Exercise brief >> In your copy of the data, omit the pictures and keep all else exactly as given.

Input material >>
########

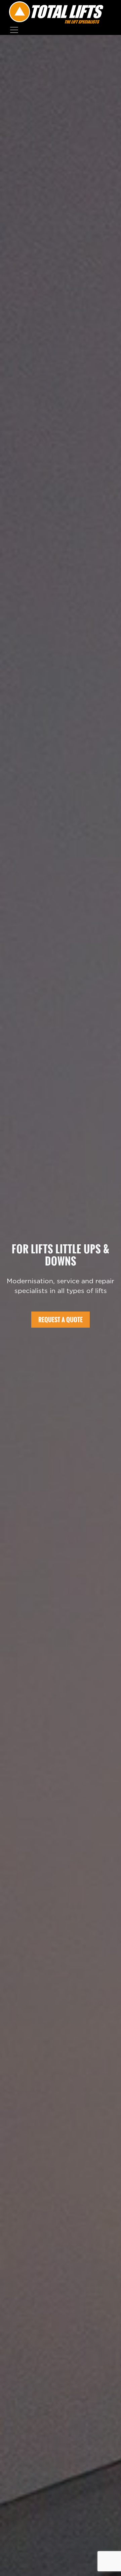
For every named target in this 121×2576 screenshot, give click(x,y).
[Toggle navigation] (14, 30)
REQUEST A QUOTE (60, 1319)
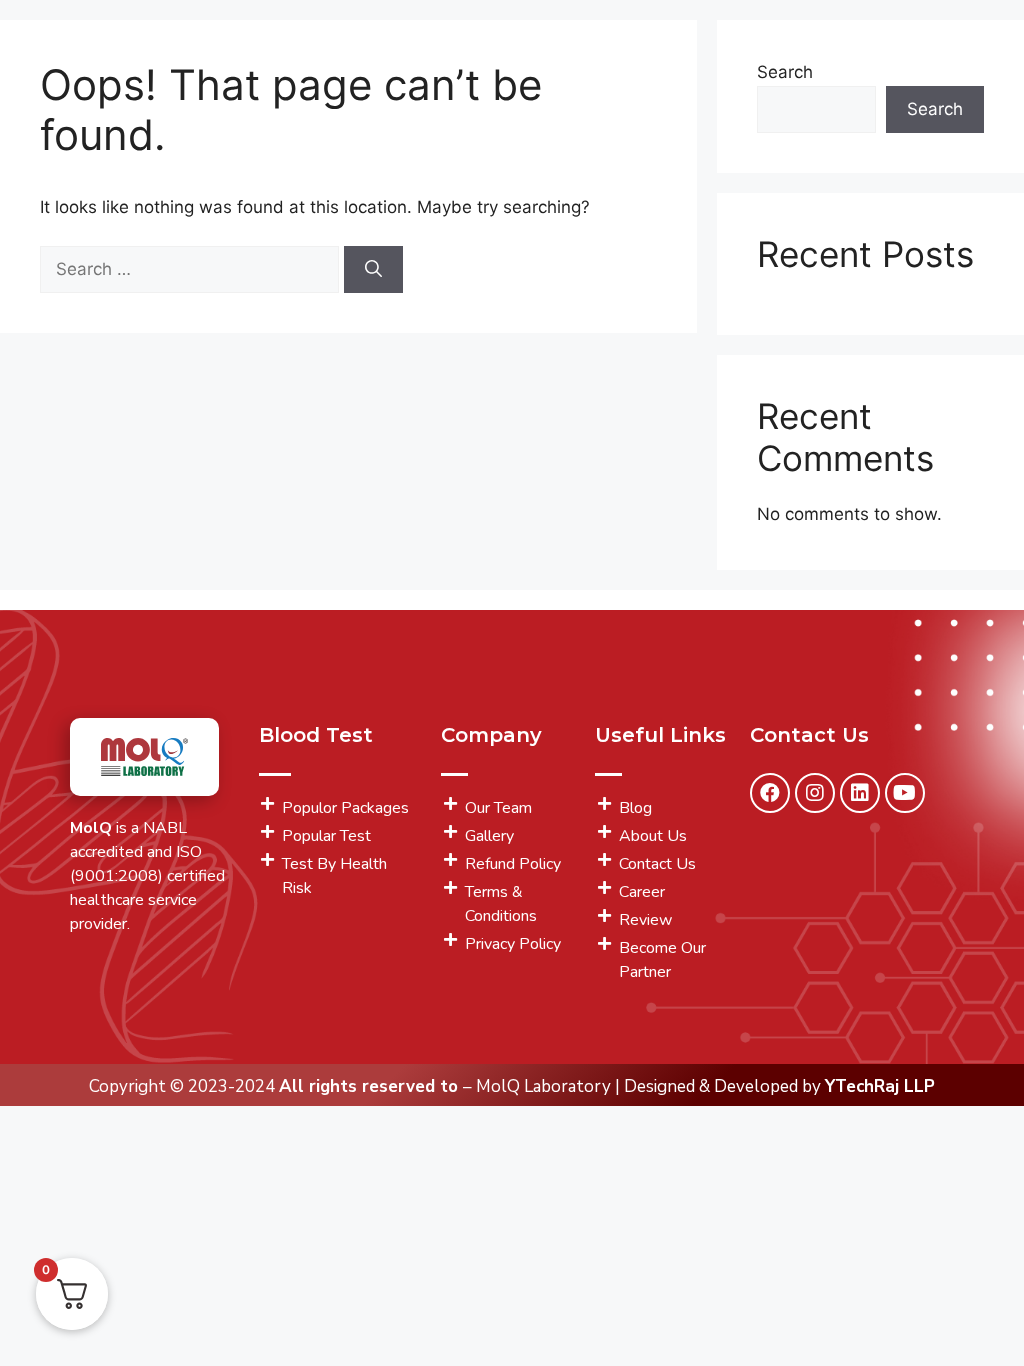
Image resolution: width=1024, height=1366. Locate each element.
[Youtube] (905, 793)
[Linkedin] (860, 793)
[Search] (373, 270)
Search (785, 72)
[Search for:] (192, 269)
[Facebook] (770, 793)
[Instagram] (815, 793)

########

Answer to the problem >>
For every named target in this 121×2576 screenshot, give click(x,y).
[Toggle navigation] (14, 30)
REQUEST A QUOTE (60, 1319)
Image resolution: width=1024, height=1366. Locate each element.
[Youtube] (905, 793)
[Linkedin] (860, 793)
[Search] (373, 270)
Search (785, 72)
[Search for:] (192, 269)
[Facebook] (770, 793)
[Instagram] (815, 793)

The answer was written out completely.